In turn, members of the core team contribute time, money, sweat equity, and contacts. This exchange is sacred.

Without it, businesses could not get off the ground.

No wonder, then, that the law recognizes obligations between this vital group; including honesty, good-faith, best-efforts, and what is generally known as fiduciary duty.

What is Fiduciary Duty?
The easiest way to think about fiduciary duty is this: it is what a parent owes their child, a doctor owes their patient, or a lawyer owes their client.

It is the obligation that comes with being in a superior position.

How often does that happen?
Every day, as it turns out. Every officer and director of a company, as well as every principle in the undertaking (no matter how small) has a fiduciary duty, and he or she is a fiduciary. Moreover, fiduciary duties are not one-dimensional or limited.

On the contrary, they include
  • Fair dealing, and acting in good faith;
  • To refrain from taking an opportunity;
  • Honesty and full disclosure;
  • To refrain from mere self-dealing.

Consider, for example, the Business Opportunity Doctrine, an equitable principle employed by Courts around the country to decide if a company insider, shareholder, officer, or director has breached their fiduciary duty by taking an opportunity that should have benefited the whole company. In other words, has the fiduciary stolen something of value from the company: whether money, employees, customers, or opportunities that should belong to it?

 In its more often stated form, the Business Opportunity Doctrine provides that:

A fiduciary (e.g. Majority Shareholder, Director, or Officer) acting in his or her official capacity may not develop an opportunity using company resources, or acquire an interest adverse to the company, or acquire property that is:
  • reasonably incident to the present or prospective business of the company;
  • in which the company has: (A) a present interest or tangible expectancy interest; or (B) is essential to the company’s continued existence;
Unless the opportunity is first presented to the company and the Board declines to pursue it.

The hallmark of the Doctrine is the use of the company’s assets to benefit the fiduciary. For example, the Doctrine would not allow a Director or Officer to profit personally by acquiring property they have reason to know that the company will need or intends to acquire to perform the purpose(s) for which it was formed. Origin of the Doctrine As we can see, the Business Opportunity Doctrine arises from the idea of “undivided loyalty” embedded in fiduciary duty.

That is, a fiduciary must act in a manner that he or she reasonably believes to be in the best interests of the company. Fiduciaries have a duty to “deal openly and honestly” and to “exercise the utmost good faith and honesty in all dealings and transactions.” Levy v. Markal Sales Corp., 268 Ill. App. 3d 355, 364, 205 Ill. Dec. 599, 643 N.E.2d 1206 (1994).

This means that
  • (a) a fiduciary who is acting in their official capacity;
  • (b) may not take advantage of certain opportunities;
  • (c) unless, after full disclosure, the company passes.

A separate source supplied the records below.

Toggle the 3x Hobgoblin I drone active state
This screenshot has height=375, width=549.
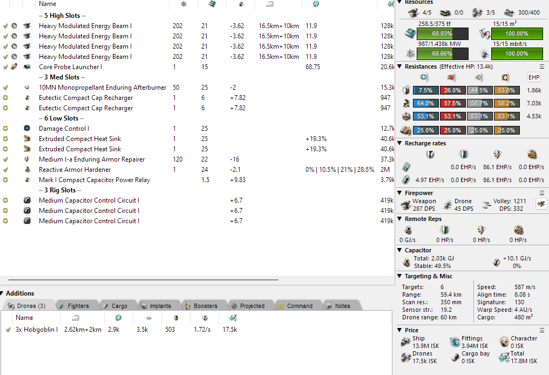click(x=8, y=330)
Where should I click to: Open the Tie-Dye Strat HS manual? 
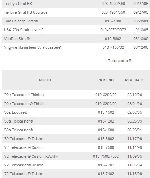tap(18, 4)
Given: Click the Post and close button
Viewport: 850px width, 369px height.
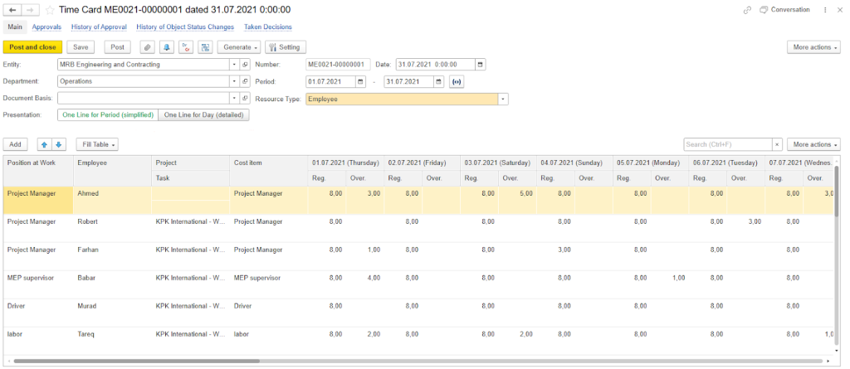Looking at the screenshot, I should click(x=32, y=47).
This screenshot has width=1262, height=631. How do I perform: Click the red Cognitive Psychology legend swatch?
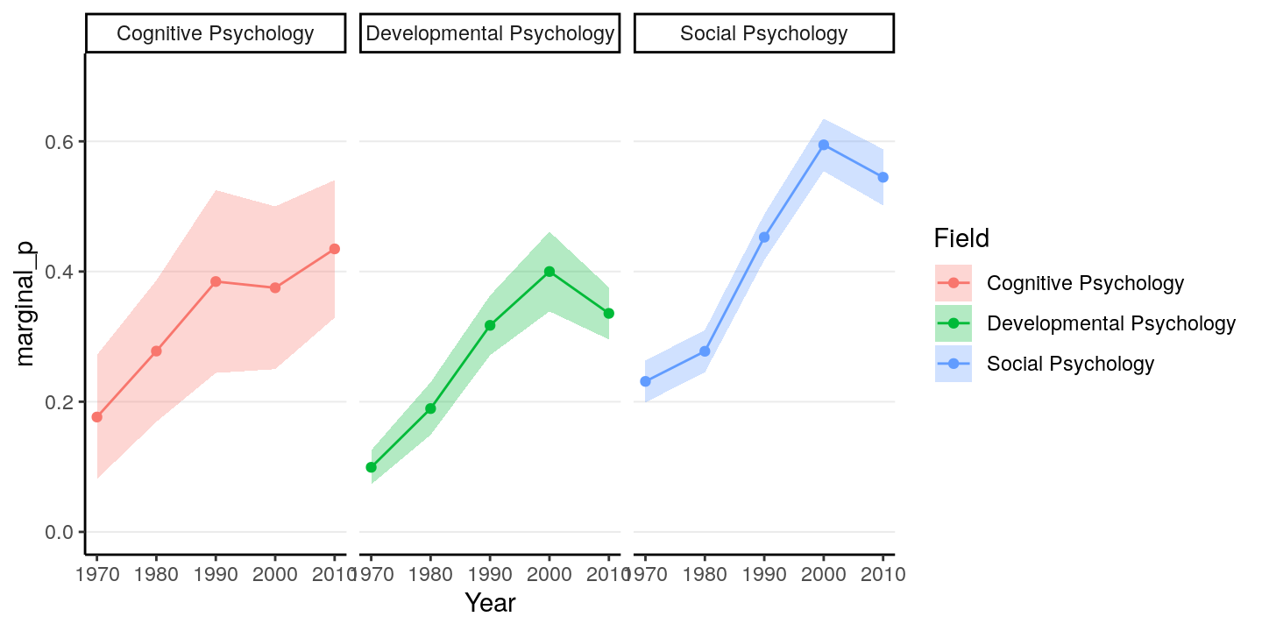[x=954, y=283]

In the case of Graham v. Mimms, considered the standard, the Illinois Appellate Court found that the ‘core principle’ of the Business Opportunity Doctrine was that a company fiduciary may not usurp an opportunity developed through the use of company assets, time, and employees, without first presenting the situation to the company and giving it an opportunity to pass on the opportunity through its Board of Directors.

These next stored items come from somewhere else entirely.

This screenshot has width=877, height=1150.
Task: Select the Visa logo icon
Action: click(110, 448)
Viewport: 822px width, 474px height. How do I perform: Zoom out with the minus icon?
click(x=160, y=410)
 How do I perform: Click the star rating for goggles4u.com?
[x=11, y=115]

The Court’s reasoning was that when its assets, resources, or people are used to develop or discover an opportunity, the company has the right of first refusal when it comes to that opportunity. In Preferred Meal Systems, Inc. v. Guse, the Illinois Appellate Court held that a corporate officer who failed to inform the company that other employees were forming a rival company, soliciting fellow employees to join the rival business, seeking business from their employer's customers, and using company facilities and equipment to develop leads for the new company, breached his fiduciary duty.

But what about real situations?
An experienced business lawyer should be able to guide their Client through this thicket of rules by focusing on these core questions:
  • Did the accused party have a fiduciary duty under these circumstances? 
  • Was an opportunity discovered or developed using company resources?
  • Was the company’s Board of Directors advised of the opportunity first?
  • Was that opportunity or asset part of the company’s regular business?
  • Could the company have benefited of the opportunity had been revealed?
This article is intended to convey generally useful information only and does not constitute legal advice. Any opinions expressed are solely those of the author, not LawChamps.